__Description of the task__:
Quote the stretch of material from the line containing "Given: Open Help in the Remote Desktop window" through the line containing "This screenshot has width=832, height=474.", reproducing each line precisely.

__Stored data__:

"""

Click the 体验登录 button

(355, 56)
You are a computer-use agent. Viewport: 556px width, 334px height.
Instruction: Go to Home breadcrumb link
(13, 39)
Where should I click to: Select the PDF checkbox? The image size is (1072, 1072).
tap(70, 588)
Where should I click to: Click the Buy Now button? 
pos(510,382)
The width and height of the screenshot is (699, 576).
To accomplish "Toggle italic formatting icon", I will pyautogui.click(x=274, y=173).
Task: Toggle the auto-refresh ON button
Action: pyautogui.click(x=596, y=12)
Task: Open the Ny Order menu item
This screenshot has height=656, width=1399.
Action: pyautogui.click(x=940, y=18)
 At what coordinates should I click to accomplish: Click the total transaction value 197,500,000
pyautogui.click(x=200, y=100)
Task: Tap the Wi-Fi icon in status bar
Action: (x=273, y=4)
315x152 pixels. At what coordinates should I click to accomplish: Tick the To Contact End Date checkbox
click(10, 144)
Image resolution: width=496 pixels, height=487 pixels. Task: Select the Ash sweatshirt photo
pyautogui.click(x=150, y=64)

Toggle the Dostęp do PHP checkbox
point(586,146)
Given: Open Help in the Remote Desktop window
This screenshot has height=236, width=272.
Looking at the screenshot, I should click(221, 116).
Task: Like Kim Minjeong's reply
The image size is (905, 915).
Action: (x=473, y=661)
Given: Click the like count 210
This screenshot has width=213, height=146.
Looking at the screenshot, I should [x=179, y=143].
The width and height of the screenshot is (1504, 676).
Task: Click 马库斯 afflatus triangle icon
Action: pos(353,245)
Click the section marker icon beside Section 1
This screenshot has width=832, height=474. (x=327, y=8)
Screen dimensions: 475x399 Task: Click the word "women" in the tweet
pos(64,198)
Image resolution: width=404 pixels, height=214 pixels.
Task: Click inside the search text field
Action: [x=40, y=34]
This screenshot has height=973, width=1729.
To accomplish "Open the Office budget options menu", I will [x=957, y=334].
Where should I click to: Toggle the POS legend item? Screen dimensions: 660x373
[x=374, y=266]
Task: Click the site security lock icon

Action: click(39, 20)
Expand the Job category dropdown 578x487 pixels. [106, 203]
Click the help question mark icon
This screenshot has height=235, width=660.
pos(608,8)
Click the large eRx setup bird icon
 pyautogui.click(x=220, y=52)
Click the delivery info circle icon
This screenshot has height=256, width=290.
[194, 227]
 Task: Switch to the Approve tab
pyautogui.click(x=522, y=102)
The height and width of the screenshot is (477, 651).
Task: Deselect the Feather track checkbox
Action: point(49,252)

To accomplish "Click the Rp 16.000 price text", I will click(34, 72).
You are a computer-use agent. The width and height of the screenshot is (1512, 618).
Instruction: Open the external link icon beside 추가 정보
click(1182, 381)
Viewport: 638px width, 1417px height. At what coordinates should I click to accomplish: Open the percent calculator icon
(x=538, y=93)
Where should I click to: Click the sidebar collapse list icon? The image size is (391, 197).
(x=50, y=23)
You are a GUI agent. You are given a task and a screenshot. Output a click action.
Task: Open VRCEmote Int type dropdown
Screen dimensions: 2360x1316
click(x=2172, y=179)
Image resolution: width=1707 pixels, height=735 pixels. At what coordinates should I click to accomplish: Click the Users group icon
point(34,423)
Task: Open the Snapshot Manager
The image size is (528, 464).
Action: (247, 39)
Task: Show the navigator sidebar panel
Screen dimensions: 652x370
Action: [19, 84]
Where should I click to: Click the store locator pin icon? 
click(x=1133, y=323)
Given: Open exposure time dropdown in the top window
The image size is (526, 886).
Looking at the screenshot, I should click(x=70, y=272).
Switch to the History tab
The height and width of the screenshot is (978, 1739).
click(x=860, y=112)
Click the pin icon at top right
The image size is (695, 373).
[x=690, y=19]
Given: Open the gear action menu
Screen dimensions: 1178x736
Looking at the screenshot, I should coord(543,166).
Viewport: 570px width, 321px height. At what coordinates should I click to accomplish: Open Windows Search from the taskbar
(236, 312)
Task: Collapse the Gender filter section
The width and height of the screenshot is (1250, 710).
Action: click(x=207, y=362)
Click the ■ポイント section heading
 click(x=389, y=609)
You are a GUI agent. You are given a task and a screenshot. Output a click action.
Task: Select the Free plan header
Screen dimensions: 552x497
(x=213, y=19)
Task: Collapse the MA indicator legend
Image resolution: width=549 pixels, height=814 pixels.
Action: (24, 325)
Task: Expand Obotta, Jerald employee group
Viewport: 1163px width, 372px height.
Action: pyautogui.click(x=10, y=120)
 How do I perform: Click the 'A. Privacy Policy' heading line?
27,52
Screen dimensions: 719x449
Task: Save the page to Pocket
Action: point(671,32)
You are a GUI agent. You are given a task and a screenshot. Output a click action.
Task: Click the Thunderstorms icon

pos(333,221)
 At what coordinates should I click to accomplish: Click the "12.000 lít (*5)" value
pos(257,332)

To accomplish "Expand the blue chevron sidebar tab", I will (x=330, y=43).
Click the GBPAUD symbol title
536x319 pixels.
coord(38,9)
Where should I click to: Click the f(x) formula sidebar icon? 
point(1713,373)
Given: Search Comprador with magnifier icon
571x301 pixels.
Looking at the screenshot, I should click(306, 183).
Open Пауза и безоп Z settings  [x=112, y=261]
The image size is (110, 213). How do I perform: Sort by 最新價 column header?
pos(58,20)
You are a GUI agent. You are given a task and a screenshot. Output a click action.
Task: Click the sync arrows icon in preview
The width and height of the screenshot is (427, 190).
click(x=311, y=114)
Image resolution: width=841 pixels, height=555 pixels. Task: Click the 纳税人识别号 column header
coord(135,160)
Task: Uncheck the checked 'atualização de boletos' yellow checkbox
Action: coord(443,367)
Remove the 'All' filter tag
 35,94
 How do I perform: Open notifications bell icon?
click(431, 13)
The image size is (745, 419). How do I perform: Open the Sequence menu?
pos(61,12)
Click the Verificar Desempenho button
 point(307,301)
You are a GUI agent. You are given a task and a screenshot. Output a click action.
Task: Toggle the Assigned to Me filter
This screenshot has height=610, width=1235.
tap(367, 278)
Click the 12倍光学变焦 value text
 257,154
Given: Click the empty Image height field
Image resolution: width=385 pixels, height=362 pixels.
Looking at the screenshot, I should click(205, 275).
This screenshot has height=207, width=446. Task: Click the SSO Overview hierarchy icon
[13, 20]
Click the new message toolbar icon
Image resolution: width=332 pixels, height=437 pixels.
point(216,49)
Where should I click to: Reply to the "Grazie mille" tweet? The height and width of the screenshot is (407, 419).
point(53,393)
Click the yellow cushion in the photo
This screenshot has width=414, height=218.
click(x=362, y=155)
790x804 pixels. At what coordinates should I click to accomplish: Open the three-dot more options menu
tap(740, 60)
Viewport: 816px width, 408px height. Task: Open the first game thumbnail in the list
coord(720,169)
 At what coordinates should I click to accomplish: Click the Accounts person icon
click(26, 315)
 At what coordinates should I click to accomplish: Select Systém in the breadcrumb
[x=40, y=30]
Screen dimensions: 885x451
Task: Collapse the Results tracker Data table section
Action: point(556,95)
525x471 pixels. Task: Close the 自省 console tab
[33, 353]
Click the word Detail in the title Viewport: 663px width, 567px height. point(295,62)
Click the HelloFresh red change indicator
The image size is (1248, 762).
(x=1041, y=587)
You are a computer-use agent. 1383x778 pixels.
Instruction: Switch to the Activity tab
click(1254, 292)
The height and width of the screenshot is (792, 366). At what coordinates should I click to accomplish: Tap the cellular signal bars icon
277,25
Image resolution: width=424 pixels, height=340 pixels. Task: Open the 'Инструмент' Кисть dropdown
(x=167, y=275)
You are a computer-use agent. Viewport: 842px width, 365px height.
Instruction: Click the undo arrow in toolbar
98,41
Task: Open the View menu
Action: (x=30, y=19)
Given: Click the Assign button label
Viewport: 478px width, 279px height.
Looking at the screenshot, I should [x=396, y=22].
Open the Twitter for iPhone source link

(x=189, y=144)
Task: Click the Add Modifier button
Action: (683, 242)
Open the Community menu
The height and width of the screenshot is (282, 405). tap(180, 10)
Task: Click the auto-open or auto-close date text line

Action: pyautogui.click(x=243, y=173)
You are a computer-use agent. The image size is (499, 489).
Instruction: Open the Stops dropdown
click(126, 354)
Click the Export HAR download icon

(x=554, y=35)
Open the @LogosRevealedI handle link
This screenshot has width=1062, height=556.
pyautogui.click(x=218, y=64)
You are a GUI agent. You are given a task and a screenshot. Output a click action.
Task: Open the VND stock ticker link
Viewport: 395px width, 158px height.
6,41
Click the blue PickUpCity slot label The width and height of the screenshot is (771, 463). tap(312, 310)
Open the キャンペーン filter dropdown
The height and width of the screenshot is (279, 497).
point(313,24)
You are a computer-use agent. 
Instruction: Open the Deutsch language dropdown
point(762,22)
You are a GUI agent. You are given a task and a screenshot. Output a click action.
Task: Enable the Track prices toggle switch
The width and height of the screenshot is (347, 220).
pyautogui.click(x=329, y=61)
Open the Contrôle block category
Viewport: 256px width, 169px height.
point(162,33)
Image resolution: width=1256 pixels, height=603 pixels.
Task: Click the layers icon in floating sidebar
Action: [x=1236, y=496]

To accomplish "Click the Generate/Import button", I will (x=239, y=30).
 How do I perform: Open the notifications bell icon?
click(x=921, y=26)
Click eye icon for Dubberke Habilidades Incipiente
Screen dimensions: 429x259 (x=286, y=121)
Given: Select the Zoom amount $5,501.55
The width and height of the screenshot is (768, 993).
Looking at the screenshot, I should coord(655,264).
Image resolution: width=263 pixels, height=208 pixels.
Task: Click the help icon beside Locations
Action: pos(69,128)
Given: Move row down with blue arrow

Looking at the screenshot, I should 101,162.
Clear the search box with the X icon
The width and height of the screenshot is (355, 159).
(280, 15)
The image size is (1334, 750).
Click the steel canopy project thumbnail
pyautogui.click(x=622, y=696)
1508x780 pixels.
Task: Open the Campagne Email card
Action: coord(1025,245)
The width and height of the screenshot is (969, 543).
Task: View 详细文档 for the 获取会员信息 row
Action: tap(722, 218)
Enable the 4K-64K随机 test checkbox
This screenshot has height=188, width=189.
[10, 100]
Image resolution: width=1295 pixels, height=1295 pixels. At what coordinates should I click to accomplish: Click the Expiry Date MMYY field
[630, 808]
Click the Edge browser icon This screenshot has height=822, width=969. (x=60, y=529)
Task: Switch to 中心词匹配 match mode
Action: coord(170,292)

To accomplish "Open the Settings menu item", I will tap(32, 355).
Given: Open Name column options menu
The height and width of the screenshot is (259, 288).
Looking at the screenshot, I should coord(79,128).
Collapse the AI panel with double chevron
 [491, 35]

"""

__Reply__:
Given: Open Help in the Remote Desktop window
This screenshot has height=236, width=272.
Looking at the screenshot, I should click(221, 116).
Task: Like Kim Minjeong's reply
The image size is (905, 915).
Action: (x=473, y=661)
Given: Click the like count 210
This screenshot has width=213, height=146.
Looking at the screenshot, I should [x=179, y=143].
The width and height of the screenshot is (1504, 676).
Task: Click 马库斯 afflatus triangle icon
Action: pos(353,245)
Click the section marker icon beside Section 1
This screenshot has width=832, height=474. (x=327, y=8)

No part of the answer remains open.